In this great battle, the enemy lost above 1500 men, and the Portuguese only 40.

Vast riches were acquired by plunder in the captured vessels; and by the great variety of books which were found in different languages, it was concluded that the crews were made up of various nations. Some of these books were in Latin, some in Italian, and others in Portuguese.[107] The colours of the Soldan and of his admiral Mir Husseyn were taken, and afterwards sent to the king of Portugal. Of all the vessels taken in this glorious and decisive victory, four ships and two gallies only were preserved, all the rest being ordered to be burnt by Almeyda.
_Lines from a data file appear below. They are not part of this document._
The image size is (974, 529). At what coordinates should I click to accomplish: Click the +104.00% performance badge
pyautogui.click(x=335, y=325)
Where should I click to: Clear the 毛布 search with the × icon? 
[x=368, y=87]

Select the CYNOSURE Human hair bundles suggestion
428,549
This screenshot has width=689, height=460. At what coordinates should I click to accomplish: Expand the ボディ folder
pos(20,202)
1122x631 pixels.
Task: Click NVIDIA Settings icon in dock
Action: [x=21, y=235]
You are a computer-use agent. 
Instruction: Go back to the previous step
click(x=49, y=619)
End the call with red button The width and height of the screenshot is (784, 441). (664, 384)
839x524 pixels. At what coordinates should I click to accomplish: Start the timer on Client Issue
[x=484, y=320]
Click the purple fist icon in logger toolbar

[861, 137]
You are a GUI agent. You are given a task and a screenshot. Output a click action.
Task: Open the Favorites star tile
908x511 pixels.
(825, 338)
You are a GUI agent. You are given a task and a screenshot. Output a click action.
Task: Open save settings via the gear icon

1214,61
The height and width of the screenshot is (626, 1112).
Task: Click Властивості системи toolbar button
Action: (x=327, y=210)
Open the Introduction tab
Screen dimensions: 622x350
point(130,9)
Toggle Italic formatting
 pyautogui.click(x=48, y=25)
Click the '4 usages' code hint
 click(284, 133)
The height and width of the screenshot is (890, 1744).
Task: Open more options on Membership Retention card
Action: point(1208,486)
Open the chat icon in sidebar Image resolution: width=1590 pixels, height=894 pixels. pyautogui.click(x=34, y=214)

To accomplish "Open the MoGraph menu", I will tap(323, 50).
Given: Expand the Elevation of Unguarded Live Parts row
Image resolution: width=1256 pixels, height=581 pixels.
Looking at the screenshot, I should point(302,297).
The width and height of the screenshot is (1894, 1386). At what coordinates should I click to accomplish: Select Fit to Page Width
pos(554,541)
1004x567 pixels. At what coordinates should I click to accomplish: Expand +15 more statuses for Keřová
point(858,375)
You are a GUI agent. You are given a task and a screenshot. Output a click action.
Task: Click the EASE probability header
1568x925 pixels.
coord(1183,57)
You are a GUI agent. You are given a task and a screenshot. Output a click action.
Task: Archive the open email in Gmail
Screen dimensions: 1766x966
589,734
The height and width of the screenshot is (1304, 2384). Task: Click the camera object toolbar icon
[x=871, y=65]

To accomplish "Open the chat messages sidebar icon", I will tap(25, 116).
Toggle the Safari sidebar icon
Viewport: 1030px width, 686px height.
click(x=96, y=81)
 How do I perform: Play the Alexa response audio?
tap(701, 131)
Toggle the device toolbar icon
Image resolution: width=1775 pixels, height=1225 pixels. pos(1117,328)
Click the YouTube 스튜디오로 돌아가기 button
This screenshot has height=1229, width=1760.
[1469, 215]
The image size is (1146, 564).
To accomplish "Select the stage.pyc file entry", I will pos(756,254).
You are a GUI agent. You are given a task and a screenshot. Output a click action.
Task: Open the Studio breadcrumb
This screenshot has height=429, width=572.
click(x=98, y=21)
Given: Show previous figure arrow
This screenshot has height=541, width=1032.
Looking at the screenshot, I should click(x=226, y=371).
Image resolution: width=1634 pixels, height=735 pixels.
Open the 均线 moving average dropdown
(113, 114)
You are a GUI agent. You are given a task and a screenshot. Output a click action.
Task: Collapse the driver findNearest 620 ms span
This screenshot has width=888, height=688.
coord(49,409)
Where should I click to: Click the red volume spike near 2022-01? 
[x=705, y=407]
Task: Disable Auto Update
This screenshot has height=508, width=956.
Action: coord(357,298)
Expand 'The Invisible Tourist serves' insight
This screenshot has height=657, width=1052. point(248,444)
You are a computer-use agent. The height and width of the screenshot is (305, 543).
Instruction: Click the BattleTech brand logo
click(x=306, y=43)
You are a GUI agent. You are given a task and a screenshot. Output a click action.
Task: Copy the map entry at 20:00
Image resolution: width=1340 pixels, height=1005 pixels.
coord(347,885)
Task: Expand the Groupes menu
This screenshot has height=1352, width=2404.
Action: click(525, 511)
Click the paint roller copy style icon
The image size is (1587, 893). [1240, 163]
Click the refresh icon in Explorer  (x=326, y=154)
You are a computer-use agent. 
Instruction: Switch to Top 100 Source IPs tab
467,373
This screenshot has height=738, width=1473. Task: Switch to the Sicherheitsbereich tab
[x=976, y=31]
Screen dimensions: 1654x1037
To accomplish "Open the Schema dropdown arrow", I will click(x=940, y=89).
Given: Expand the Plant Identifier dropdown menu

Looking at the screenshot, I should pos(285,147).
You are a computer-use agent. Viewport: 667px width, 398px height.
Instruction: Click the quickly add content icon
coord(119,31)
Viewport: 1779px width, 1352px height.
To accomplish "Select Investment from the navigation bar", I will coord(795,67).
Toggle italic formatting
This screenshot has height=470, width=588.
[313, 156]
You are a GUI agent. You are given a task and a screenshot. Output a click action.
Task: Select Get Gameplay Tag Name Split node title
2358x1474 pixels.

This great victory would have much more redounded to the honour of the Portuguese arms, had not the conquered been treated with barbarous cruelty: owing to which, many persons very reasonably considered the unhappy end of Almeyda and other gentlemen, as a just punishment for their crimes on this occasion.[108]

[Footnote 107: It is hardly necessary to observe that these books belonged in all probability to Christian galley slaves serving under the Mamelukes. - E.]

[Footnote 108: Though not called upon to vindicate the conduct of Albuquerque and the Portuguese on this occasion; it may be noticed that the almost interminable war which subsisted for many centuries between the Christians and Moors of the Peninsula, and after the expulsion of the latter, with the states of Barbary; joined to the hellish Inquisition on the one side, and the most degrading slavery inflicted on both by their enemies, long nourished the most rancorous spirit of enmity and hatred, now farther exalted by commercial rivalship.